◆ **Element lookup items**
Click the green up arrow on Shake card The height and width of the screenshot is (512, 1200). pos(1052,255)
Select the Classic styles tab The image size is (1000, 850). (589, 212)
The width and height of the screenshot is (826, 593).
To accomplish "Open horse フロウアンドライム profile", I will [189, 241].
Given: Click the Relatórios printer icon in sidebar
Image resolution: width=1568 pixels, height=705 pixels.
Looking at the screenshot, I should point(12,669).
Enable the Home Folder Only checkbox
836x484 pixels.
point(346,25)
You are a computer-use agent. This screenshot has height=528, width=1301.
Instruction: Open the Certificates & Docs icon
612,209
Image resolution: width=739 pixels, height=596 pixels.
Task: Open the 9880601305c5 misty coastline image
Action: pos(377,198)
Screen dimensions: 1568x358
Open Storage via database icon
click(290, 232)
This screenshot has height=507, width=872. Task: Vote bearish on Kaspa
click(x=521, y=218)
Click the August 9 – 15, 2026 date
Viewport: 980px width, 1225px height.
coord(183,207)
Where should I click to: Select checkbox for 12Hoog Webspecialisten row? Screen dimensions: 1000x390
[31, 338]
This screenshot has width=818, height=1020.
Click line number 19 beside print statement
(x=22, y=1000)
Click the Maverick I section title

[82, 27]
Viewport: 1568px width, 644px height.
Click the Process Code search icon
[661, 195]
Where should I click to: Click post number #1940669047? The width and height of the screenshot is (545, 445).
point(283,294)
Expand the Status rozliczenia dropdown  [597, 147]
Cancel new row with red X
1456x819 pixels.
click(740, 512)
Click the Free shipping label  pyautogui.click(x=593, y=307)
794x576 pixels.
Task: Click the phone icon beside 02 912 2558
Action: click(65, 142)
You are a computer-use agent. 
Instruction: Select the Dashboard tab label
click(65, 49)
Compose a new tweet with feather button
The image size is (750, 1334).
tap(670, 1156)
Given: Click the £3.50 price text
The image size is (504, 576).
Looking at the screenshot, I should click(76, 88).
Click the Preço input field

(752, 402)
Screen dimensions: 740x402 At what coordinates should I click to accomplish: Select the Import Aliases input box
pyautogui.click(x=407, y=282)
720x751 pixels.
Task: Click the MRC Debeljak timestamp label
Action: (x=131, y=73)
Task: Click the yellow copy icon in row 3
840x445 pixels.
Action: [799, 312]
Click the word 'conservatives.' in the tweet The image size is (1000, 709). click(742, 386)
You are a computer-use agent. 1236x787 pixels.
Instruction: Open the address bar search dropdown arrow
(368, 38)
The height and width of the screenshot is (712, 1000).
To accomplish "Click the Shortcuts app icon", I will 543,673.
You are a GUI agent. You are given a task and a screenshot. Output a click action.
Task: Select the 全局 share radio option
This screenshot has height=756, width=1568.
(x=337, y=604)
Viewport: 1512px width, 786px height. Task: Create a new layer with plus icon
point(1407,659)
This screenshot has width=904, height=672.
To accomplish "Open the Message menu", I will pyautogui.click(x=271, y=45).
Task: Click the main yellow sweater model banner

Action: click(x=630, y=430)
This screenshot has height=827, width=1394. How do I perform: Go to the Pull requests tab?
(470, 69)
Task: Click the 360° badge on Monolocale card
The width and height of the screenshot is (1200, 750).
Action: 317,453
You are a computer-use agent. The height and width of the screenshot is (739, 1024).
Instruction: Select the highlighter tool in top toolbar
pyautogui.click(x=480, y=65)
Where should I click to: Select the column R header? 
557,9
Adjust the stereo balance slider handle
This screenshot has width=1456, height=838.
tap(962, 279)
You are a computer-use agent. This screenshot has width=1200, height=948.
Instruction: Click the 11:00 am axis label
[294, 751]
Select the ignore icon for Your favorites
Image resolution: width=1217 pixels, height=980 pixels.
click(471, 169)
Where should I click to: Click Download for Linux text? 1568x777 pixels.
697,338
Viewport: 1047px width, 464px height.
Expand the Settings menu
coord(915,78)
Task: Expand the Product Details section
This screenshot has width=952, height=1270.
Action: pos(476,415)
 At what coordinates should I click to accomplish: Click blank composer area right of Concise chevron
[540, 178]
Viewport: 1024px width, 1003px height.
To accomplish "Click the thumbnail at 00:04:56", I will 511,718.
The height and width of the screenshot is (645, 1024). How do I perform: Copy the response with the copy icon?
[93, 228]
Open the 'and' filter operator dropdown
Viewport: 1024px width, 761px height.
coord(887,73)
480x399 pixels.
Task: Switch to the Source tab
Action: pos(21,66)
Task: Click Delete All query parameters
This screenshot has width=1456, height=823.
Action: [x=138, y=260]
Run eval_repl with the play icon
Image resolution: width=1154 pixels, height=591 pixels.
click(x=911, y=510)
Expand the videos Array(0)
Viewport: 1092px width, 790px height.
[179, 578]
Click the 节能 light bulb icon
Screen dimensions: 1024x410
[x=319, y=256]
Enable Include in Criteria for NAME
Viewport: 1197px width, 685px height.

◆ **TASK DIRECTIONS**
Rewrite all the items above with every "Instruction" changed to "Command" and nothing else altered.

◆ **WRITTEN RESPONSE**
Click the green up arrow on Shake card The height and width of the screenshot is (512, 1200). pos(1052,255)
Select the Classic styles tab The image size is (1000, 850). (589, 212)
The width and height of the screenshot is (826, 593).
To accomplish "Open horse フロウアンドライム profile", I will [189, 241].
Given: Click the Relatórios printer icon in sidebar
Image resolution: width=1568 pixels, height=705 pixels.
Looking at the screenshot, I should point(12,669).
Enable the Home Folder Only checkbox
836x484 pixels.
point(346,25)
You are a computer-use agent. This screenshot has height=528, width=1301.
Command: Open the Certificates & Docs icon
612,209
Image resolution: width=739 pixels, height=596 pixels.
Task: Open the 9880601305c5 misty coastline image
Action: pos(377,198)
Screen dimensions: 1568x358
Open Storage via database icon
click(290, 232)
This screenshot has height=507, width=872. Task: Vote bearish on Kaspa
click(x=521, y=218)
Click the August 9 – 15, 2026 date
Viewport: 980px width, 1225px height.
coord(183,207)
Where should I click to: Select checkbox for 12Hoog Webspecialisten row? Screen dimensions: 1000x390
[31, 338]
This screenshot has width=818, height=1020.
Click line number 19 beside print statement
(x=22, y=1000)
Click the Maverick I section title

[82, 27]
Viewport: 1568px width, 644px height.
Click the Process Code search icon
[661, 195]
Where should I click to: Click post number #1940669047? The width and height of the screenshot is (545, 445).
point(283,294)
Expand the Status rozliczenia dropdown  [597, 147]
Cancel new row with red X
1456x819 pixels.
click(740, 512)
Click the Free shipping label  pyautogui.click(x=593, y=307)
794x576 pixels.
Task: Click the phone icon beside 02 912 2558
Action: click(65, 142)
You are a computer-use agent. 
Command: Select the Dashboard tab label
click(65, 49)
Compose a new tweet with feather button
The image size is (750, 1334).
tap(670, 1156)
Given: Click the £3.50 price text
The image size is (504, 576).
Looking at the screenshot, I should click(76, 88).
Click the Preço input field

(752, 402)
Screen dimensions: 740x402 At what coordinates should I click to accomplish: Select the Import Aliases input box
pyautogui.click(x=407, y=282)
720x751 pixels.
Task: Click the MRC Debeljak timestamp label
Action: (x=131, y=73)
Task: Click the yellow copy icon in row 3
840x445 pixels.
Action: [799, 312]
Click the word 'conservatives.' in the tweet The image size is (1000, 709). click(742, 386)
You are a computer-use agent. 1236x787 pixels.
Command: Open the address bar search dropdown arrow
(368, 38)
The height and width of the screenshot is (712, 1000).
To accomplish "Click the Shortcuts app icon", I will 543,673.
You are a GUI agent. You are given a task and a screenshot. Output a click action.
Task: Select the 全局 share radio option
This screenshot has height=756, width=1568.
(x=337, y=604)
Viewport: 1512px width, 786px height. Task: Create a new layer with plus icon
point(1407,659)
This screenshot has width=904, height=672.
To accomplish "Open the Message menu", I will pyautogui.click(x=271, y=45).
Task: Click the main yellow sweater model banner

Action: click(x=630, y=430)
This screenshot has height=827, width=1394. How do I perform: Go to the Pull requests tab?
(470, 69)
Task: Click the 360° badge on Monolocale card
The width and height of the screenshot is (1200, 750).
Action: 317,453
You are a computer-use agent. The height and width of the screenshot is (739, 1024).
Command: Select the highlighter tool in top toolbar
pyautogui.click(x=480, y=65)
Where should I click to: Select the column R header? 
557,9
Adjust the stereo balance slider handle
This screenshot has width=1456, height=838.
tap(962, 279)
You are a computer-use agent. This screenshot has width=1200, height=948.
Command: Click the 11:00 am axis label
[294, 751]
Select the ignore icon for Your favorites
Image resolution: width=1217 pixels, height=980 pixels.
click(471, 169)
Where should I click to: Click Download for Linux text? 1568x777 pixels.
697,338
Viewport: 1047px width, 464px height.
Expand the Settings menu
coord(915,78)
Task: Expand the Product Details section
This screenshot has width=952, height=1270.
Action: pos(476,415)
 At what coordinates should I click to accomplish: Click blank composer area right of Concise chevron
[540, 178]
Viewport: 1024px width, 1003px height.
To accomplish "Click the thumbnail at 00:04:56", I will 511,718.
The height and width of the screenshot is (645, 1024). How do I perform: Copy the response with the copy icon?
[93, 228]
Open the 'and' filter operator dropdown
Viewport: 1024px width, 761px height.
coord(887,73)
480x399 pixels.
Task: Switch to the Source tab
Action: pos(21,66)
Task: Click Delete All query parameters
This screenshot has width=1456, height=823.
Action: [x=138, y=260]
Run eval_repl with the play icon
Image resolution: width=1154 pixels, height=591 pixels.
click(x=911, y=510)
Expand the videos Array(0)
Viewport: 1092px width, 790px height.
[179, 578]
Click the 节能 light bulb icon
Screen dimensions: 1024x410
[x=319, y=256]
Enable Include in Criteria for NAME
Viewport: 1197px width, 685px height.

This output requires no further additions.